* [What you should do] Please continue the k-nearest-neighbor notebook excerpt below, writing what comes next after its final line.

The code above takes the list of euclidean distances and sorts them, then selects the top k values. 
Selecting the top k values is a tie breaking strategy
e.g. k = 3 and list = 1, 2, 3, 3, 3 then values used to predict p would be 1, 2, 3 

## KNN2: 
Define a function that takes a n-d numpy array, a parameter k, and a number p.
The function returns an estimate equal to the mean of the closest k points to the number p

In [4]:
def l1_norm(a,b):
    """Returns the l1 norm (a,b)"""
    
    numpy.linalg.norm((a-b),ord=1)
    
# numpy.linalg.norm((a - b), ord=1) # l1 is least absolute deviations - uses absolute differences 
    
def l2_norm(a,b):
    """Returns the l2 norm (a,b)""" 
    
    numpy.linalg.norm((a-b))
    
# numpy.linalg.norm((a - b)) # l2 is least squares - minimizing the sum of the square of the differences
    
def k_neighbor_nd(input_data, k, p, metric='l1', mode='mean'):
    """Returns the k-neighbor estimate for p using data input_data.

* [Record extracts]
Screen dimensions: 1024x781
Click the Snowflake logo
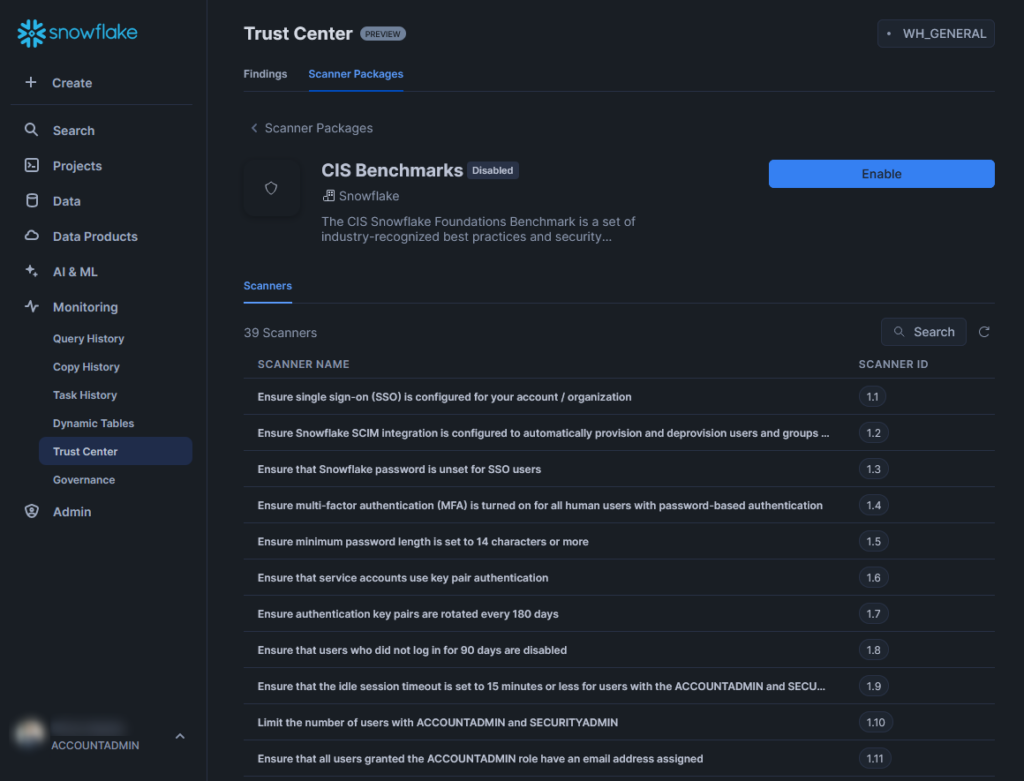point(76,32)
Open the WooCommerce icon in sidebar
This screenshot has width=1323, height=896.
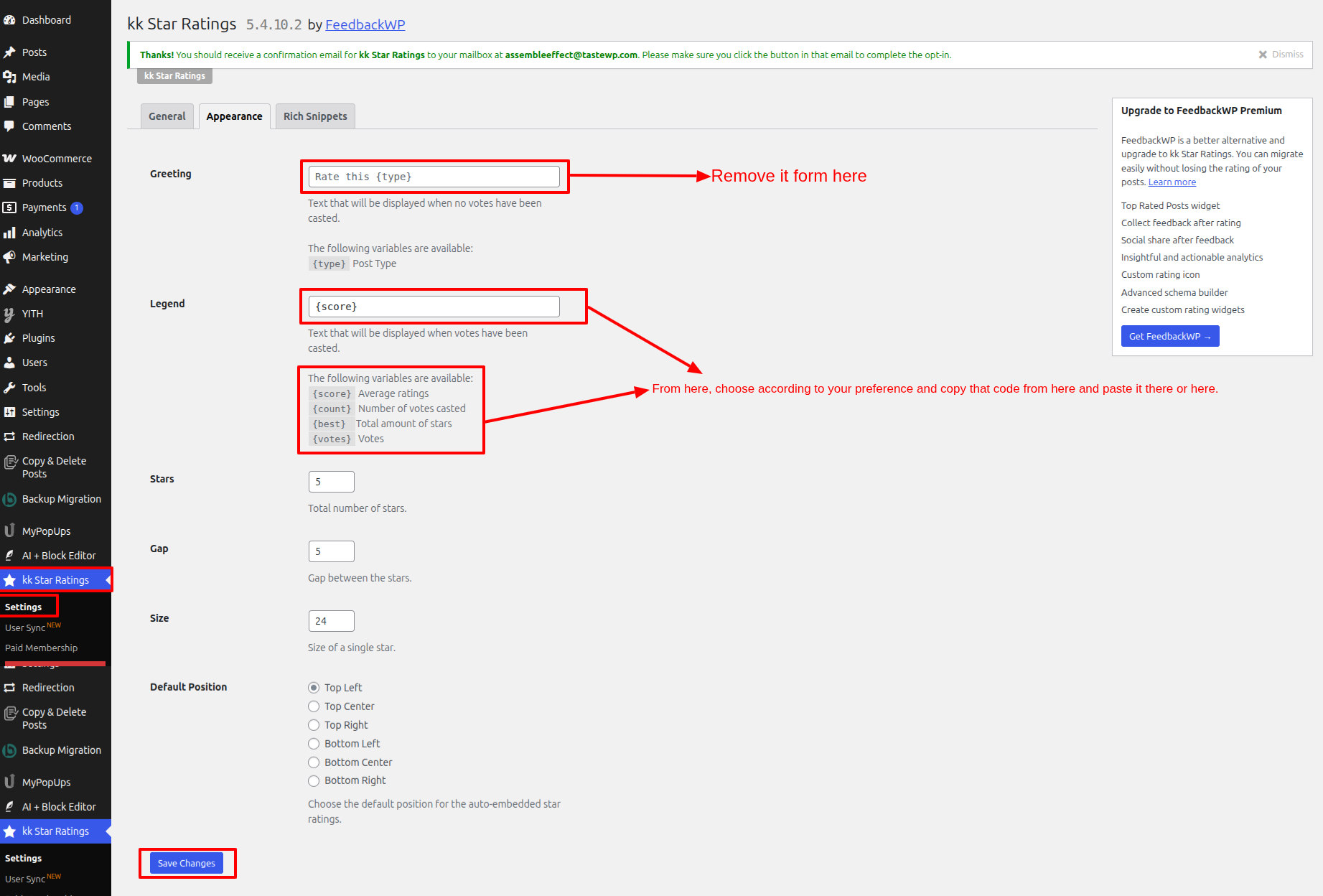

* [Answer to the exercise]
    Keyword arguments:
    input_data -- numpy array of all the data
    k -- Number of k
    p -- input values
    metric -- l1 or l2. l1 norm or l2 norm https://en.wikipedia.org/wiki/Norm_(mathematics)
    
    mode -- estimator possible values = 'mean', 'median', 'max'
    
    Implement the l1 and l2 norms
    for mean, median and max, use np.mean, np.median and np.max
    """
    
    #YOUR CODE HERE
    
    distances = []
    
    for group in input_data:
        for features in input_data[group]:
            if metric == 'l1':
                euclidean_distance = np.linalg.norm(np.array(features)-np.array(p),ord=1)
            else:
                euclidean_distance = np.linalg.norm(np.array(features)-np.array(p))
            distances.append([euclidean_distance,group])
    # print(distances)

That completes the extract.